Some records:
+++
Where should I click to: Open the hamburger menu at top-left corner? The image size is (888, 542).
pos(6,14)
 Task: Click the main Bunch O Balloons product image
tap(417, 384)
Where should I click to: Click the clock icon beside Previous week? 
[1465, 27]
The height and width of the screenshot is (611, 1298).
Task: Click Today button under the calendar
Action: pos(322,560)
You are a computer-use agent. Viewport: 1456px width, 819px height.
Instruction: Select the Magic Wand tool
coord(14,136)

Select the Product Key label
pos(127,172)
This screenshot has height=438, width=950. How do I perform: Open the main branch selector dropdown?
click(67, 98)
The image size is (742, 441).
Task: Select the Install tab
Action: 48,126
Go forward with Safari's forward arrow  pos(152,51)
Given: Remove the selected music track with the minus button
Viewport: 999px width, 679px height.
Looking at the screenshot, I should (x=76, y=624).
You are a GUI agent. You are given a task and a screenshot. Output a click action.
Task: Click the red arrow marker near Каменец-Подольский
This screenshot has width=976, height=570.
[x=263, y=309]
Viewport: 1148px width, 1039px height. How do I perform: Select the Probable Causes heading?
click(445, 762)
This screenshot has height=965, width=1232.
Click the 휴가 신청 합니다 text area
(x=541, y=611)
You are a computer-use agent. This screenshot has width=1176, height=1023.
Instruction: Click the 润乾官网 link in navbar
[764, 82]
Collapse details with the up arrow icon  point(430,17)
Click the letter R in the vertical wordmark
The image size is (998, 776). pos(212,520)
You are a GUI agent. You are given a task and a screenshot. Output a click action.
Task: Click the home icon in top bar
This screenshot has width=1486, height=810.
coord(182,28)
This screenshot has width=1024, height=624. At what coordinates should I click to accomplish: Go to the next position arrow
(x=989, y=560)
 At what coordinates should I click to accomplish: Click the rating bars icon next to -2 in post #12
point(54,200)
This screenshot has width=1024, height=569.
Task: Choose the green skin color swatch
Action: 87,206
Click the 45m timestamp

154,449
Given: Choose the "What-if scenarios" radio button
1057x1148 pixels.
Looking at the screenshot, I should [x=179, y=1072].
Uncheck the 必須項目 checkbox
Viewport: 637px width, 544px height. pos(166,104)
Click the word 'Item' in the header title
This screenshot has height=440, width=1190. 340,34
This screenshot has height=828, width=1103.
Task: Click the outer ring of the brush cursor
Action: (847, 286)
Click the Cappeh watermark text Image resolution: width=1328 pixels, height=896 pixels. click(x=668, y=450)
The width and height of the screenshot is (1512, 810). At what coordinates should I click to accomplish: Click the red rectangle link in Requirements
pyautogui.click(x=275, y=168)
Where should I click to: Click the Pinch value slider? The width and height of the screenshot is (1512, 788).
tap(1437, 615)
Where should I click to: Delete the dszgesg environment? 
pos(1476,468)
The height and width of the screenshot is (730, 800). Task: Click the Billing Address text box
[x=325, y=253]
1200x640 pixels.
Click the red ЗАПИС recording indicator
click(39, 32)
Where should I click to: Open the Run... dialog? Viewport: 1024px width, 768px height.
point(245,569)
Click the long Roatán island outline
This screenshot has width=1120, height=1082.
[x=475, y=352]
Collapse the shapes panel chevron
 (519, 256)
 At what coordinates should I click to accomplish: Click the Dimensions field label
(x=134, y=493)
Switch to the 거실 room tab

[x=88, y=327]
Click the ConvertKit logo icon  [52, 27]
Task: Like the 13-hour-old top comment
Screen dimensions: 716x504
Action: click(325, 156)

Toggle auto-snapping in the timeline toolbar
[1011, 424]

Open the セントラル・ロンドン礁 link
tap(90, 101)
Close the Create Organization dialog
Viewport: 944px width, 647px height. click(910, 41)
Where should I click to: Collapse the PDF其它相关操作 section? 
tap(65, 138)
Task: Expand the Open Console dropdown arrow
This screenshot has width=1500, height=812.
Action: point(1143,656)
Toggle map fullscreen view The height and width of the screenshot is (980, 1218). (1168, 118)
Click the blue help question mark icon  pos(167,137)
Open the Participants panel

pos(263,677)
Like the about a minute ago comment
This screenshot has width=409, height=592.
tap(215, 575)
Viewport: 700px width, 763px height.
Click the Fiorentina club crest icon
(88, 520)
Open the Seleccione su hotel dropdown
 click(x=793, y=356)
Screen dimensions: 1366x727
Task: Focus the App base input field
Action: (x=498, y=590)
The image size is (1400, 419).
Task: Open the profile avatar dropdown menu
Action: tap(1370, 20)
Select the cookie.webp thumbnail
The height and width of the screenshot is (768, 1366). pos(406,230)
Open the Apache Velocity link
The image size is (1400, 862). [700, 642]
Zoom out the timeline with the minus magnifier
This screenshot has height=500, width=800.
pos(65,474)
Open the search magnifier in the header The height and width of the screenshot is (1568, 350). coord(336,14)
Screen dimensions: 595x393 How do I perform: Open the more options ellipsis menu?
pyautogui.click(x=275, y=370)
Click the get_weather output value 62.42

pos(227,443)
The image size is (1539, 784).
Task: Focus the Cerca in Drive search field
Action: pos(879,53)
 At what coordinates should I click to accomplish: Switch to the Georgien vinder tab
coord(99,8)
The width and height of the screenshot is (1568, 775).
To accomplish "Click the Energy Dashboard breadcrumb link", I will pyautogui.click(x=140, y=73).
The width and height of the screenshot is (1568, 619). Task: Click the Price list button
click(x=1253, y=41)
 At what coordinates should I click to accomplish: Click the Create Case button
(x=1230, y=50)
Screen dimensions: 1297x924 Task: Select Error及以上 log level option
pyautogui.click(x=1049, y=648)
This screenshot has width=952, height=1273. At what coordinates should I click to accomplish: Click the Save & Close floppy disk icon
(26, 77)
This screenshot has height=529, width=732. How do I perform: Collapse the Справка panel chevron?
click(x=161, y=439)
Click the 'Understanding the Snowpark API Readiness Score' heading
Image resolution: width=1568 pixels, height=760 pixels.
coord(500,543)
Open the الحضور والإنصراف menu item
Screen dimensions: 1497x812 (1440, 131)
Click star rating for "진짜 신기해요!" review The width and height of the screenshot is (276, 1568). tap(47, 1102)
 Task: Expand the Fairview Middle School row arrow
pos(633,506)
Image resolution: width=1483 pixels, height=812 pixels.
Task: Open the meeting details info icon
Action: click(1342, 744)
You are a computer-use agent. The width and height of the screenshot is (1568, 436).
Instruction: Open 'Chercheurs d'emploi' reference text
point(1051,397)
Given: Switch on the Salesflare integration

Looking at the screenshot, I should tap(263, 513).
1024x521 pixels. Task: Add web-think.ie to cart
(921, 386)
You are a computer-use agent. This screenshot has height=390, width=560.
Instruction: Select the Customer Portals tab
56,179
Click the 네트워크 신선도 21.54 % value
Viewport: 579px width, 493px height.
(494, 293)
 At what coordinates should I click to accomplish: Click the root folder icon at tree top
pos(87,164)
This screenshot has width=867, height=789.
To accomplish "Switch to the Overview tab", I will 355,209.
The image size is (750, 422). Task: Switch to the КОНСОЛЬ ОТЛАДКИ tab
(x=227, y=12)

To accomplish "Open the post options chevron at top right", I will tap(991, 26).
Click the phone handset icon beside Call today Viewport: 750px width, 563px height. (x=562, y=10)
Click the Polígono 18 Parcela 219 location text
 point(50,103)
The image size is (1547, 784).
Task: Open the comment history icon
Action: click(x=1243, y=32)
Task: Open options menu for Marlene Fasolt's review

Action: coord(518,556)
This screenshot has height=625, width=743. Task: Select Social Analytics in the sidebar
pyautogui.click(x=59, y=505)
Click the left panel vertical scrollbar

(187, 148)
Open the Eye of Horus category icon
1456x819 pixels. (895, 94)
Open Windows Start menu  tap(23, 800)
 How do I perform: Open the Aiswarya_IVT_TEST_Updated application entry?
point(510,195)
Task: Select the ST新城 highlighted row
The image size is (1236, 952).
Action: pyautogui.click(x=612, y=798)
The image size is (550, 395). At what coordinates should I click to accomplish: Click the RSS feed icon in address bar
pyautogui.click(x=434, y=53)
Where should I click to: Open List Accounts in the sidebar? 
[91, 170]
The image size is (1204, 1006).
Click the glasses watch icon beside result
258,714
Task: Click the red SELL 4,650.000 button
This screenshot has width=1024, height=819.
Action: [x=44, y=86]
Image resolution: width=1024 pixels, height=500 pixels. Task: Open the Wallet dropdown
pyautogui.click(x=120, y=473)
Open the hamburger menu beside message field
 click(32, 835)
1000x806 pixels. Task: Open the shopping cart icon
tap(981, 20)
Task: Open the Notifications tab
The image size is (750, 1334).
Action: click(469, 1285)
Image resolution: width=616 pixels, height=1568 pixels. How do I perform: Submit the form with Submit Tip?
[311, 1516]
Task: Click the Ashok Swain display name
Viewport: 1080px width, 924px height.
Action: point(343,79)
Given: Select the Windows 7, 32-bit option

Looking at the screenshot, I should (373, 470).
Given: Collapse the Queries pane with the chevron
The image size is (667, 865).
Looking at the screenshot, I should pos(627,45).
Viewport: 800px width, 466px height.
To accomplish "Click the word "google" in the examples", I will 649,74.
+++
- PROBLEM TO SOLVE
Rewrite everything from the start of the records down to the line containing "Looking at the screenshot, I should (x=76, y=624).", changing "Magic Wand" to "Lasso" and leaving all else as it stands.

- EXERCISE ANSWER
Where should I click to: Open the hamburger menu at top-left corner? The image size is (888, 542).
pos(6,14)
 Task: Click the main Bunch O Balloons product image
tap(417, 384)
Where should I click to: Click the clock icon beside Previous week? 
[1465, 27]
The height and width of the screenshot is (611, 1298).
Task: Click Today button under the calendar
Action: pos(322,560)
You are a computer-use agent. Viewport: 1456px width, 819px height.
Instruction: Select the Lasso tool
coord(14,136)

Select the Product Key label
pos(127,172)
This screenshot has height=438, width=950. How do I perform: Open the main branch selector dropdown?
click(67, 98)
The image size is (742, 441).
Task: Select the Install tab
Action: 48,126
Go forward with Safari's forward arrow  pos(152,51)
Given: Remove the selected music track with the minus button
Viewport: 999px width, 679px height.
Looking at the screenshot, I should (x=76, y=624).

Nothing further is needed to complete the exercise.